The boundary testing criterion can now be defined as follows: The boundary testing criterion is satisfied for inequality borders, if each selected inequality border b is tested by two points (ON-OFF) of test input domain such that, if for one of the points the outcome of a selected predicate q is true, then for the other point the outcome of q is false. Also the points should satisfy the slice condition associated with b and the points should be as close as possible to each other [HF98].

Before execution of an activity diagram, the type of each edge of FDG is appropriately recorded as either stable or unstable. The dependence associated with a stable edge exists at all executions of an activity diagram. Whereas the dependence associated with an unstable edge may change during different executions. We mark an unstable edge when its associated dependence exists, and unmark when its associated dependence ceases to exist. Each stable edge is marked and each unstable edge is unmarked at the time of construction of the FDG. We mark and unmark unstable edges during the execution of the activity edge sequences, as and when dependencies arise or cease, and a stable edge is never unmarked. Let dslice(n) denote the dynamic slice with respect to the recent execution of the node n. Let (n, x1 ), (n, x2 ), . . . , (n, xn ) be all the marked outgoing dependence edges of n in the updated FDG after an execution of the node n. It is clear that the dynamic slice with respect to the present execution of the node n is dslice(n) = x1 , x2 , . . . , xn ∪ dslice(x1 ) ∪ . . . ∪ dslice(xn ).

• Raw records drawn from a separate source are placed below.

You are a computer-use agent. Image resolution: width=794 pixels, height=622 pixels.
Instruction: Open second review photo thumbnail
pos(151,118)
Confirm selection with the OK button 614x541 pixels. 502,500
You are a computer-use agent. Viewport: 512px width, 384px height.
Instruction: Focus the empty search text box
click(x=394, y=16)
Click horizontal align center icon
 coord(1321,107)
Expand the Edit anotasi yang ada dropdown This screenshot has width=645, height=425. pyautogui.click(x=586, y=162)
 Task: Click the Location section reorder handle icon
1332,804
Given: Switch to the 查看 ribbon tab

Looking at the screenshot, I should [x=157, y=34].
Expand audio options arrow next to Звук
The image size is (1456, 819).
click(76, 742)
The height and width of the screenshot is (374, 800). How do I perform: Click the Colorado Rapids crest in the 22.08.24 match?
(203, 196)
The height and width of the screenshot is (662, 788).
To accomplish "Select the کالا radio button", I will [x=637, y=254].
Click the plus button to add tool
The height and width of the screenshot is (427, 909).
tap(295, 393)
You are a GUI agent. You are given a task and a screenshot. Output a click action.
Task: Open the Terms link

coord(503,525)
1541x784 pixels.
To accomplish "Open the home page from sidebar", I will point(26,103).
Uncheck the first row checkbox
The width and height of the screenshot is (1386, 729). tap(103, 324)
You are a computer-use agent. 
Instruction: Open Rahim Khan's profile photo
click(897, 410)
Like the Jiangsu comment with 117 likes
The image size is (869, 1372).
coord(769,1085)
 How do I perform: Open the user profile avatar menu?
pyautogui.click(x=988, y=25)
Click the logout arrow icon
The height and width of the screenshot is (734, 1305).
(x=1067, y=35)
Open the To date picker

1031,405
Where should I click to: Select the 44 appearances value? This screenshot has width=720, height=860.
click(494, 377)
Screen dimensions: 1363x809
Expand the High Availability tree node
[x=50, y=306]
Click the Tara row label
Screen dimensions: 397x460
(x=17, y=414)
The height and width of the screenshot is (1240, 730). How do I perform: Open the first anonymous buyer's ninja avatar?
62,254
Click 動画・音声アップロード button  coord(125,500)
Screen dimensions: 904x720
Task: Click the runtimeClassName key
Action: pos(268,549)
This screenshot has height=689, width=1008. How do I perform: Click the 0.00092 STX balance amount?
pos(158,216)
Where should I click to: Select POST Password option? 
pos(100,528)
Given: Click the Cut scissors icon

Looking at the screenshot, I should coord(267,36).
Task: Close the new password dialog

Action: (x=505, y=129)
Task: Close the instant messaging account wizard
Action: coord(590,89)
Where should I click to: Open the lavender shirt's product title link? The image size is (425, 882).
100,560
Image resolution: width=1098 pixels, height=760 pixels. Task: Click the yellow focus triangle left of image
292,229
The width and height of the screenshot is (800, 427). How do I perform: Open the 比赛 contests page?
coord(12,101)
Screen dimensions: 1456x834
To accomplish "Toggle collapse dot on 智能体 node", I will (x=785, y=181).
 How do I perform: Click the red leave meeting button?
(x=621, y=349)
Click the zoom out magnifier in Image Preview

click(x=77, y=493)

Similar definitions of border testing criteria for equality and non-equality borders are defined in [JW94, HF98]. For conciseness, we do not consider them here. However they can easily be considered in our approach. We use boundary testing along with path coverage criterion. The number of test cases that needs to be generated for achieving path coverage can be large when random testing is used. Instead of generating a set of test cases randomly and selecting the test cases from this set that satisfies this slice condition, we generate two test cases for each predicate using boundary testing.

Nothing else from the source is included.